[Collected data]
· · ·

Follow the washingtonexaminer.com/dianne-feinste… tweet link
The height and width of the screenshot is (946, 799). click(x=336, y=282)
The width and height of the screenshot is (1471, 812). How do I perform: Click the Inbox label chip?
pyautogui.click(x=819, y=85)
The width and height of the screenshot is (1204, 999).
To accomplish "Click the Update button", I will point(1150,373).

· · ·

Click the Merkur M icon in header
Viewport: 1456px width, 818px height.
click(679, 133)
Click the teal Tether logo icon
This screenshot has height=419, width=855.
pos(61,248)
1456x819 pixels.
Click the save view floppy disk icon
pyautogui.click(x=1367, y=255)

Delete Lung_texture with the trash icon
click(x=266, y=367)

· · ·

**WHAT IS REQUIRED**
Of all the entries above, retype exactly the lines from the line with "Click the Merkur M icon in header" to the line with "1456x819 pixels.", both included, and no others.

**ANSWER TO THE EXERCISE**
Click the Merkur M icon in header
Viewport: 1456px width, 818px height.
click(679, 133)
Click the teal Tether logo icon
This screenshot has height=419, width=855.
pos(61,248)
1456x819 pixels.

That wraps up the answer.